(Input)

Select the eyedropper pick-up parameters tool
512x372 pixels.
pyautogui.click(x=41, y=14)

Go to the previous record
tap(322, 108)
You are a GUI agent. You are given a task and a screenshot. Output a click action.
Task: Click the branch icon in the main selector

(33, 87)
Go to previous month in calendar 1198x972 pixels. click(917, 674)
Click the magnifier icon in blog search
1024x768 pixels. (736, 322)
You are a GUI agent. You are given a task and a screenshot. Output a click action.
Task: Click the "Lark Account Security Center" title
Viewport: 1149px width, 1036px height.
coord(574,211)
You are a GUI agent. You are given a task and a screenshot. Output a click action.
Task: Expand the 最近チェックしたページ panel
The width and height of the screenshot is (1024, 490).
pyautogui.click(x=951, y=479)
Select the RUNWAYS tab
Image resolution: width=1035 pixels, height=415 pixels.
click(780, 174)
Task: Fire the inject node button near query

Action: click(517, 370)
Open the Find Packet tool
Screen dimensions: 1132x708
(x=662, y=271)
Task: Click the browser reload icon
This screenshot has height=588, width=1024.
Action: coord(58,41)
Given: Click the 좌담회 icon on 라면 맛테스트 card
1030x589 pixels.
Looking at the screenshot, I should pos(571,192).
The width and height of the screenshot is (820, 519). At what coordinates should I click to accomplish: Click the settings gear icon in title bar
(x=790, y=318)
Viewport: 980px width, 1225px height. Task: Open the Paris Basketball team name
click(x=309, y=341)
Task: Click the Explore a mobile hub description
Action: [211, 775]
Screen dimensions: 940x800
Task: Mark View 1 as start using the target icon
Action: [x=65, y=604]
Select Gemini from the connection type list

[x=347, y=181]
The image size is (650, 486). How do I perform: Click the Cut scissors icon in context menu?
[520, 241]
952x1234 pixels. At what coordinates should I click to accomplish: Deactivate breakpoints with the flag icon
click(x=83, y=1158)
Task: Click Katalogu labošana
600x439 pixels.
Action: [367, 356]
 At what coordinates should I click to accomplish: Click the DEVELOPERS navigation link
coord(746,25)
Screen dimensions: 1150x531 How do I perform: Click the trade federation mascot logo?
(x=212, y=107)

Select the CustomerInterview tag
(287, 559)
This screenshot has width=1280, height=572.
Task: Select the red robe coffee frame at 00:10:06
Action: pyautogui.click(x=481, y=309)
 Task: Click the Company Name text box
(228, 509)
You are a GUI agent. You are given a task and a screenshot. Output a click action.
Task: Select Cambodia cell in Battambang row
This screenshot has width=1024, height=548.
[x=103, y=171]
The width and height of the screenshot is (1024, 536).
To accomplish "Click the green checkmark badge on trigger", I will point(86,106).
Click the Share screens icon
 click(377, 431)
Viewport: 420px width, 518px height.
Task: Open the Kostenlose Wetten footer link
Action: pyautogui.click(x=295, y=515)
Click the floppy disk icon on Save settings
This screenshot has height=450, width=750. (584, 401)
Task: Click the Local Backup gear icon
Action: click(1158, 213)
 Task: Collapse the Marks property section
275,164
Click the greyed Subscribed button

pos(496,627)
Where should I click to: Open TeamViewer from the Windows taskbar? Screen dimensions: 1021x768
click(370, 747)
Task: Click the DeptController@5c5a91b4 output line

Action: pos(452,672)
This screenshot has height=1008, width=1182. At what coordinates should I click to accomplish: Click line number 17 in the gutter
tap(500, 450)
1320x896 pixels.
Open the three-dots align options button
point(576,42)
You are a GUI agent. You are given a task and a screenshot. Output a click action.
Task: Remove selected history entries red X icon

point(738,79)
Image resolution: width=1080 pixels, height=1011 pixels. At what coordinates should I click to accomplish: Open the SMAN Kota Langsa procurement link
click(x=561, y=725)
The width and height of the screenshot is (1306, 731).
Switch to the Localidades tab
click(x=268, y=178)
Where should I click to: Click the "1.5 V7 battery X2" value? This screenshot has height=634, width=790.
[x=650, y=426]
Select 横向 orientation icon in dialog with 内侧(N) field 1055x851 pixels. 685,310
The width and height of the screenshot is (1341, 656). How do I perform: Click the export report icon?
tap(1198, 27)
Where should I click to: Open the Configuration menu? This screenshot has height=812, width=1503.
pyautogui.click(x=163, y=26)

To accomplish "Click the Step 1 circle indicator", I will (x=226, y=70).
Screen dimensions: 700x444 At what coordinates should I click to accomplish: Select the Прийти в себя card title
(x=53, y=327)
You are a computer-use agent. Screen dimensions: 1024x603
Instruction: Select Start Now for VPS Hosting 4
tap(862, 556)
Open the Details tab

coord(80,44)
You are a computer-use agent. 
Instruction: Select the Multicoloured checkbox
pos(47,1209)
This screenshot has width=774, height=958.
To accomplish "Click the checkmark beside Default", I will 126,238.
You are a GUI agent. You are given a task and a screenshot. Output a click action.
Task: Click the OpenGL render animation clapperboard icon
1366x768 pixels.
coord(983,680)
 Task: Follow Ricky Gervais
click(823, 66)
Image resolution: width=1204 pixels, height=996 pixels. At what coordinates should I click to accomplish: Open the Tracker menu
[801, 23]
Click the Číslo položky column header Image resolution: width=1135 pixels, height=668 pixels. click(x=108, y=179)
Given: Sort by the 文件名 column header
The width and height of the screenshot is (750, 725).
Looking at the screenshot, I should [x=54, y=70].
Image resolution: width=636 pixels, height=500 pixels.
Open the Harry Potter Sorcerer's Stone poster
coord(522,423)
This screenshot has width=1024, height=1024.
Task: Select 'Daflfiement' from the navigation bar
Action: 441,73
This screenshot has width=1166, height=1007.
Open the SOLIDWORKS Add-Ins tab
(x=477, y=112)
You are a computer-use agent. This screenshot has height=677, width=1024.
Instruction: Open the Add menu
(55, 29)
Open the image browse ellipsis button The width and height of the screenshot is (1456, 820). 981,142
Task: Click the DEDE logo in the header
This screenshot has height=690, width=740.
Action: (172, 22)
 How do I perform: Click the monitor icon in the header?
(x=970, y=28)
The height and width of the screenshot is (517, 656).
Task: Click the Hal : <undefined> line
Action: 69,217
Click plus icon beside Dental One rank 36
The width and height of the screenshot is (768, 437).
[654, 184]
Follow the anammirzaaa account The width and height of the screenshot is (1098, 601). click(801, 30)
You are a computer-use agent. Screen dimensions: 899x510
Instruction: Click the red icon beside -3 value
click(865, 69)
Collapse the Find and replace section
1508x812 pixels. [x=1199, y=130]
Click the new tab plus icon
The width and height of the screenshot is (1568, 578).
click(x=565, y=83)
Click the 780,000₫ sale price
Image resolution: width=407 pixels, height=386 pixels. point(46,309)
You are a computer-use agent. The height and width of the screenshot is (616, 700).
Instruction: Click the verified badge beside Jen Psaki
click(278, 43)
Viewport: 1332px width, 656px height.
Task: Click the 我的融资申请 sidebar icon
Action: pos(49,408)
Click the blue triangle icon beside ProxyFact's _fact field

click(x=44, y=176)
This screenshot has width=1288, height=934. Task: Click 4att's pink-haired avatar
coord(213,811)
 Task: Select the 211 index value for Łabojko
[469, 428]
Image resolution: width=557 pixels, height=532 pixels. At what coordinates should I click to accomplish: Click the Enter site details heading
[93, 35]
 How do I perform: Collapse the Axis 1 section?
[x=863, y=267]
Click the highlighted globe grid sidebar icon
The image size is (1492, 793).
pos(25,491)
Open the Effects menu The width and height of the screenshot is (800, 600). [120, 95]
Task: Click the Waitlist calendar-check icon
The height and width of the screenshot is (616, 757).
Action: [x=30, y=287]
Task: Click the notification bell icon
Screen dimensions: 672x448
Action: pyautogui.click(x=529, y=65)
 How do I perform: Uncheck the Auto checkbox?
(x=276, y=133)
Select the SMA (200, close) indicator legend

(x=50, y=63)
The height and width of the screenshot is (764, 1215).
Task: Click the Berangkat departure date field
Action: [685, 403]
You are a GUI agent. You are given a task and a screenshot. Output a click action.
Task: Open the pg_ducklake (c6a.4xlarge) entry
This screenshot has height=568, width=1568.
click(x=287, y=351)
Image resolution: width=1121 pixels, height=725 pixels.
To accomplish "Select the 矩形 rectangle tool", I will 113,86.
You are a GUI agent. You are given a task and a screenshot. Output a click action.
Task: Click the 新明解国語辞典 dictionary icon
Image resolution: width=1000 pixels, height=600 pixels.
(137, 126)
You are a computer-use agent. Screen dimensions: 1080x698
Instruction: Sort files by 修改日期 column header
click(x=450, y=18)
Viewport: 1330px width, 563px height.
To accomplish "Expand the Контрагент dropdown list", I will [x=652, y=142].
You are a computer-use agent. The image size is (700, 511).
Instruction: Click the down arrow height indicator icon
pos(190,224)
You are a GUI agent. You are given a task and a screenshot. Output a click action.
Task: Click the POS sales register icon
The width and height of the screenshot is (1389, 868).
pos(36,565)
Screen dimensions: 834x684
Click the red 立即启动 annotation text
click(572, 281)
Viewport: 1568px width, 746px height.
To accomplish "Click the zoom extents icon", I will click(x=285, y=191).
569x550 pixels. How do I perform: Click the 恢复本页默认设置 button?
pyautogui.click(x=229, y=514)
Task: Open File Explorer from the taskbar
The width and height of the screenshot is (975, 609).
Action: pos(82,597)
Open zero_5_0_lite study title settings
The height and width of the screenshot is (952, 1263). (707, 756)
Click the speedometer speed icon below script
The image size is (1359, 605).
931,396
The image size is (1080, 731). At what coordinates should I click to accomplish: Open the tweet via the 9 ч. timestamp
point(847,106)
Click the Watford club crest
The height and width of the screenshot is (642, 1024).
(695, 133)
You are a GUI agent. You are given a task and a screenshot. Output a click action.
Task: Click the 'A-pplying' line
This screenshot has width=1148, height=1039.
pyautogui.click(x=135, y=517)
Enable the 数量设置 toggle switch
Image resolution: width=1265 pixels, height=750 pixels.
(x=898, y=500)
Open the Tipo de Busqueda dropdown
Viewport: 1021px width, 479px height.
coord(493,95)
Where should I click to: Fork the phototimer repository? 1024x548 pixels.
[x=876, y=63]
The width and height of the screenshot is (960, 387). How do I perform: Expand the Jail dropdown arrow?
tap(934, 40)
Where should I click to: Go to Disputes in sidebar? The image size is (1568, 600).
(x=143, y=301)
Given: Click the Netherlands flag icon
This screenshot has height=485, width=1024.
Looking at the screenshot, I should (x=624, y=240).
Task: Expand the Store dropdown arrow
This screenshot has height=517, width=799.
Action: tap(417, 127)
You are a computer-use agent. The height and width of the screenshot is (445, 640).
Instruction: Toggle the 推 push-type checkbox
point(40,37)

(End Input)

- Work order -
Everything from the line with "Click the greyed Subscribed button" through the line with "Given: Sort by the 文件名 column header" in the listing above must be retyped exactly, with nothing added.

- Response -
Click the greyed Subscribed button

pos(496,627)
Where should I click to: Open TeamViewer from the Windows taskbar? Screen dimensions: 1021x768
click(370, 747)
Task: Click the DeptController@5c5a91b4 output line

Action: pos(452,672)
This screenshot has height=1008, width=1182. At what coordinates should I click to accomplish: Click line number 17 in the gutter
tap(500, 450)
1320x896 pixels.
Open the three-dots align options button
point(576,42)
You are a GUI agent. You are given a task and a screenshot. Output a click action.
Task: Remove selected history entries red X icon

point(738,79)
Image resolution: width=1080 pixels, height=1011 pixels. At what coordinates should I click to accomplish: Open the SMAN Kota Langsa procurement link
click(x=561, y=725)
The width and height of the screenshot is (1306, 731).
Switch to the Localidades tab
click(x=268, y=178)
Where should I click to: Click the "1.5 V7 battery X2" value? This screenshot has height=634, width=790.
[x=650, y=426]
Select 横向 orientation icon in dialog with 内侧(N) field 1055x851 pixels. 685,310
The width and height of the screenshot is (1341, 656). How do I perform: Click the export report icon?
tap(1198, 27)
Where should I click to: Open the Configuration menu? This screenshot has height=812, width=1503.
pyautogui.click(x=163, y=26)

To accomplish "Click the Step 1 circle indicator", I will (x=226, y=70).
Screen dimensions: 700x444 At what coordinates should I click to accomplish: Select the Прийти в себя card title
(x=53, y=327)
You are a computer-use agent. Screen dimensions: 1024x603
Instruction: Select Start Now for VPS Hosting 4
tap(862, 556)
Open the Details tab

coord(80,44)
You are a computer-use agent. 
Instruction: Select the Multicoloured checkbox
pos(47,1209)
This screenshot has width=774, height=958.
To accomplish "Click the checkmark beside Default", I will 126,238.
You are a GUI agent. You are given a task and a screenshot. Output a click action.
Task: Click the OpenGL render animation clapperboard icon
1366x768 pixels.
coord(983,680)
 Task: Follow Ricky Gervais
click(823, 66)
Image resolution: width=1204 pixels, height=996 pixels. At what coordinates should I click to accomplish: Open the Tracker menu
[801, 23]
Click the Číslo položky column header Image resolution: width=1135 pixels, height=668 pixels. click(x=108, y=179)
Given: Sort by the 文件名 column header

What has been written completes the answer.